Task requirements -> Copy out, unchanged, every line from the start of the records to the line that contains "You are a computer-use agent. Viewport: 2230px", and stop there.

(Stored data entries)
------------------------------------------------------------

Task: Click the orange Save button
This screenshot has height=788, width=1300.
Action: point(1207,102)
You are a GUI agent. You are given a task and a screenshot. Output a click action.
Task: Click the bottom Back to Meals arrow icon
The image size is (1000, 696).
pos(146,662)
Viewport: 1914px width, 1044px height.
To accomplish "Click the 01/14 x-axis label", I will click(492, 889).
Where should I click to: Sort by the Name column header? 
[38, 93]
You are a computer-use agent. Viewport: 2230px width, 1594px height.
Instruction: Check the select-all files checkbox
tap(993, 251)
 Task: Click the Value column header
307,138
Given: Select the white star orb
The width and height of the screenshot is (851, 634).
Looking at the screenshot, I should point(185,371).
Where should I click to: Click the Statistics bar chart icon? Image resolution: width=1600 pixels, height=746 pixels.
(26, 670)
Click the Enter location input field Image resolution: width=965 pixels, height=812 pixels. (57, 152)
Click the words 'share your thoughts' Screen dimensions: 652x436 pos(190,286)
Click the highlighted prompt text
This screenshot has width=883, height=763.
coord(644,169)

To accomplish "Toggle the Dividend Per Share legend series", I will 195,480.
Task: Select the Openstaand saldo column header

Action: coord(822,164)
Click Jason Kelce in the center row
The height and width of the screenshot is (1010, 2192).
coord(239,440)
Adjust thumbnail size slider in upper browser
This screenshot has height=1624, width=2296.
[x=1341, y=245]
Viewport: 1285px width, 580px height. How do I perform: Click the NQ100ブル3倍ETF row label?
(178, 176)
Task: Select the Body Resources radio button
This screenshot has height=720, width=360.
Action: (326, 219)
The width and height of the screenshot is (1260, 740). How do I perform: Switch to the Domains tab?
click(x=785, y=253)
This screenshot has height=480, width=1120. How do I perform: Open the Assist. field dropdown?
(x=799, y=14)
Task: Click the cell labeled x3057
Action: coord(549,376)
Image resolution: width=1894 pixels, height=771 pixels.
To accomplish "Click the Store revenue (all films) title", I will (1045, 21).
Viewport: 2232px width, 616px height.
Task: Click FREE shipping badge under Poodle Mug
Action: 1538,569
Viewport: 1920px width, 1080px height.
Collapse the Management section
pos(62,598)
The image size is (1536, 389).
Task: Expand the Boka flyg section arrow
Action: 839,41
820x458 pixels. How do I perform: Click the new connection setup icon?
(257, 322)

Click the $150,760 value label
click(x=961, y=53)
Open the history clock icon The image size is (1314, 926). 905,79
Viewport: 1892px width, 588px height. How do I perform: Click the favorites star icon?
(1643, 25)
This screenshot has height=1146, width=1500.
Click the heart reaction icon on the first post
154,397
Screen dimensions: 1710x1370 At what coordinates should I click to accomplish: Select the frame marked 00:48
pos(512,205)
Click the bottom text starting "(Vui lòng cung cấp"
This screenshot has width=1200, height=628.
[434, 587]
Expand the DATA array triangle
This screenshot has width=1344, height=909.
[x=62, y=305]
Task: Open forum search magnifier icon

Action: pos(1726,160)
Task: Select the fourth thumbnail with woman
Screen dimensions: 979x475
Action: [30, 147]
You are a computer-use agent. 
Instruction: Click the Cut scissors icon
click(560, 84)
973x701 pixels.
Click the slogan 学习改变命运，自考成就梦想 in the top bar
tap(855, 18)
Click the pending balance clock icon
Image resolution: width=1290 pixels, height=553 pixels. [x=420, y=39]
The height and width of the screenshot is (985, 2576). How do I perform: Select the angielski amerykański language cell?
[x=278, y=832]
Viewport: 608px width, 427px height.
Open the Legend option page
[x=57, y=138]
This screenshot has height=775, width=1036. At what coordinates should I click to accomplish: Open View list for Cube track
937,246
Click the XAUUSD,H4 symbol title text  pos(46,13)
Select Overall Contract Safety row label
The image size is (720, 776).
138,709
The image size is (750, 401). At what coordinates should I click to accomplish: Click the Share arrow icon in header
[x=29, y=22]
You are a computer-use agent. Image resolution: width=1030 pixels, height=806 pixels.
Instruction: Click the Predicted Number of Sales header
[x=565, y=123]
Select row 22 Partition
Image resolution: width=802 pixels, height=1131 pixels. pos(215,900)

------------------------------------------------------------

Final answer ->
Task: Click the orange Save button
This screenshot has height=788, width=1300.
Action: point(1207,102)
You are a GUI agent. You are given a task and a screenshot. Output a click action.
Task: Click the bottom Back to Meals arrow icon
The image size is (1000, 696).
pos(146,662)
Viewport: 1914px width, 1044px height.
To accomplish "Click the 01/14 x-axis label", I will click(492, 889).
Where should I click to: Sort by the Name column header? 
[38, 93]
You are a computer-use agent. Viewport: 2230px width, 1594px height.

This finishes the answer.